(Required task): Please resume the post below about pre-wedding anxiety, picking up right after its final sentence.

Anxiety of getting married is killing me. M/29) AND F/29). Together for 11yrs.

r/

My partner (F29) and I (M29) just recently got engaged in St Tropez two weeks ago and it was grand and beautiful. That being said for some reason I feel a lot more anxiety than excitement. We have been together for 11yrs, and prior to that I was in a relationship for 1.5yrs and then 3.5yrs. I’ve essentially been in a relationship since I was 14 and never been single since then. Now I love my partner, but a part of me wishes I took some time to myself as an adult and know what life is like to make decisions solely for myself and not always have to consider someone else. Now that I’m engaged it feels that will never happen again.

There are also three other things that concern me:

a) Kids: I want kinds in about three to four years when I’m 33. She wants kids in her forties but is willing to compromise to when we’re both 38. Which feels too late for me. I don’t want to get married next year and then wait a minimum of 7 years to have my first child. b) Country of living: Before we started dating and when we were just friends in college, I always mentioned to her that I want to go back to live in my home country of Ghana, but she has no interest in living there. We’re both Ghanian but she hates the country, and I miss home so much. When I picture myself in my 50s, I only picture it in Ghana. She is an Investment Banker who wants to keep living in New York. Me giving up Ghana, also feels like me giving up my dreams of being single for a period of time in my adulthood. c) Friends: She doesn’t really have friends of her own. All her friends are ‘my boys’. I like hanging out with her and my friends, but sometimes I want to be just the boys. Anytime I hang out with my friends, she is alone, because she doesn’t really have friends.

(Provided material):

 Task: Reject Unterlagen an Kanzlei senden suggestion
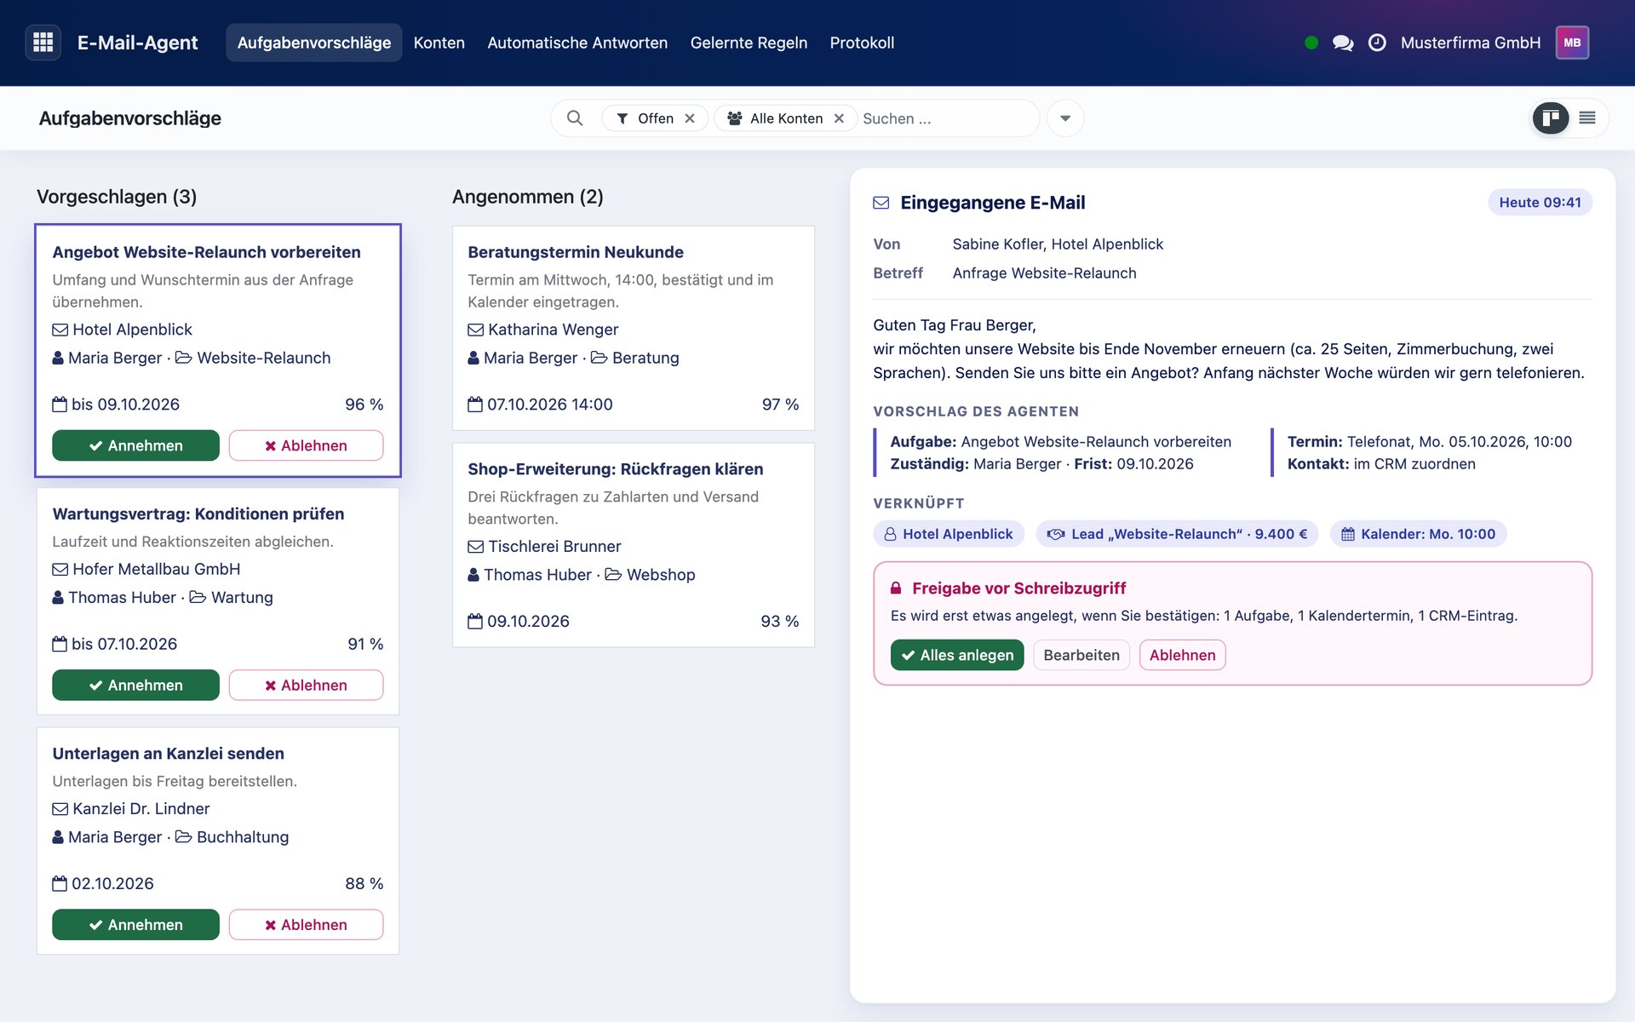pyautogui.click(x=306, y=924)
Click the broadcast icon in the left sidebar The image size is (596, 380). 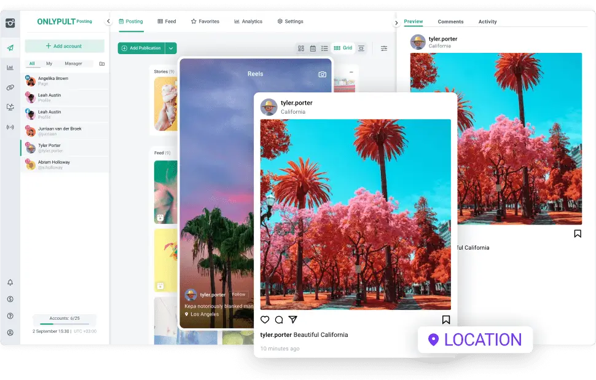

(Written answer):
Everyone is so excited for us to get married next summer but I’m so anxious. I have spoken to her about all three. In terms of kids, she is not willing to adjust her compromise. In terms of country, she says I can go for 1 – 2 weeks every couple month, but that is very different from living there. It feels like either of us compromising is giving up very big parts of ourselves.

TLDR: I’m not sure how to feel, the anxiety isn’t making me sleep well and breather well. Are these normal feelings?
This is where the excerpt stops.